Stored data
####

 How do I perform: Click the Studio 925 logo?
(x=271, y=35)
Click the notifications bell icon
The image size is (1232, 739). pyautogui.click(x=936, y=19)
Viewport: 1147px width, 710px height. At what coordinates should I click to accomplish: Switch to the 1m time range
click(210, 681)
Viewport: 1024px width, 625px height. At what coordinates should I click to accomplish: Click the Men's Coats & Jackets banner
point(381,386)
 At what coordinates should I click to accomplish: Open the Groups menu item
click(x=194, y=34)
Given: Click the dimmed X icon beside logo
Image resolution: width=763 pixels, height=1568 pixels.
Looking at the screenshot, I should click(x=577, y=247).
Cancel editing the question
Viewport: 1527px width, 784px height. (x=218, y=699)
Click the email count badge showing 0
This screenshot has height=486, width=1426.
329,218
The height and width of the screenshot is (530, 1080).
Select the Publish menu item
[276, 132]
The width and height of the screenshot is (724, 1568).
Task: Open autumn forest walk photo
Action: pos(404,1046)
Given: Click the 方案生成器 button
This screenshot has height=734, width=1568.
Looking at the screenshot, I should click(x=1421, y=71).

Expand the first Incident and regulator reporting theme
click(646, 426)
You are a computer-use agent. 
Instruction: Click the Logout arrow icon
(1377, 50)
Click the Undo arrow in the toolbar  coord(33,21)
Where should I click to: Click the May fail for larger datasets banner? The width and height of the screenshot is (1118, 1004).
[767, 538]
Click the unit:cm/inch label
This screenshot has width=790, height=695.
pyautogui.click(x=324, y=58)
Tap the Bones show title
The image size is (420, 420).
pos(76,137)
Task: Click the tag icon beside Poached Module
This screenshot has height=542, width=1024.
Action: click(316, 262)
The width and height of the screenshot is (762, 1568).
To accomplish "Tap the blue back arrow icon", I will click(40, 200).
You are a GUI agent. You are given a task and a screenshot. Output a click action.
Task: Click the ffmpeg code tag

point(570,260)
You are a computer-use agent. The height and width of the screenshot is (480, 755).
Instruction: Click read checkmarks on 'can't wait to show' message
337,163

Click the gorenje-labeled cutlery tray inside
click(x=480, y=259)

####

*YOUR OBJECTIVE*
Transcribe every record above exactly as written.

*WORKED SOLUTION*
 How do I perform: Click the Studio 925 logo?
(x=271, y=35)
Click the notifications bell icon
The image size is (1232, 739). pyautogui.click(x=936, y=19)
Viewport: 1147px width, 710px height. At what coordinates should I click to accomplish: Switch to the 1m time range
click(210, 681)
Viewport: 1024px width, 625px height. At what coordinates should I click to accomplish: Click the Men's Coats & Jackets banner
point(381,386)
 At what coordinates should I click to accomplish: Open the Groups menu item
click(x=194, y=34)
Given: Click the dimmed X icon beside logo
Image resolution: width=763 pixels, height=1568 pixels.
Looking at the screenshot, I should click(x=577, y=247).
Cancel editing the question
Viewport: 1527px width, 784px height. (x=218, y=699)
Click the email count badge showing 0
This screenshot has height=486, width=1426.
329,218
The height and width of the screenshot is (530, 1080).
Select the Publish menu item
[276, 132]
The width and height of the screenshot is (724, 1568).
Task: Open autumn forest walk photo
Action: pos(404,1046)
Given: Click the 方案生成器 button
This screenshot has height=734, width=1568.
Looking at the screenshot, I should click(x=1421, y=71).

Expand the first Incident and regulator reporting theme
click(646, 426)
You are a computer-use agent. 
Instruction: Click the Logout arrow icon
(1377, 50)
Click the Undo arrow in the toolbar  coord(33,21)
Where should I click to: Click the May fail for larger datasets banner? The width and height of the screenshot is (1118, 1004).
[767, 538]
Click the unit:cm/inch label
This screenshot has width=790, height=695.
pyautogui.click(x=324, y=58)
Tap the Bones show title
The image size is (420, 420).
pos(76,137)
Task: Click the tag icon beside Poached Module
This screenshot has height=542, width=1024.
Action: click(316, 262)
The width and height of the screenshot is (762, 1568).
To accomplish "Tap the blue back arrow icon", I will click(40, 200).
You are a GUI agent. You are given a task and a screenshot. Output a click action.
Task: Click the ffmpeg code tag

point(570,260)
You are a computer-use agent. The height and width of the screenshot is (480, 755).
Instruction: Click read checkmarks on 'can't wait to show' message
337,163

Click the gorenje-labeled cutlery tray inside
click(x=480, y=259)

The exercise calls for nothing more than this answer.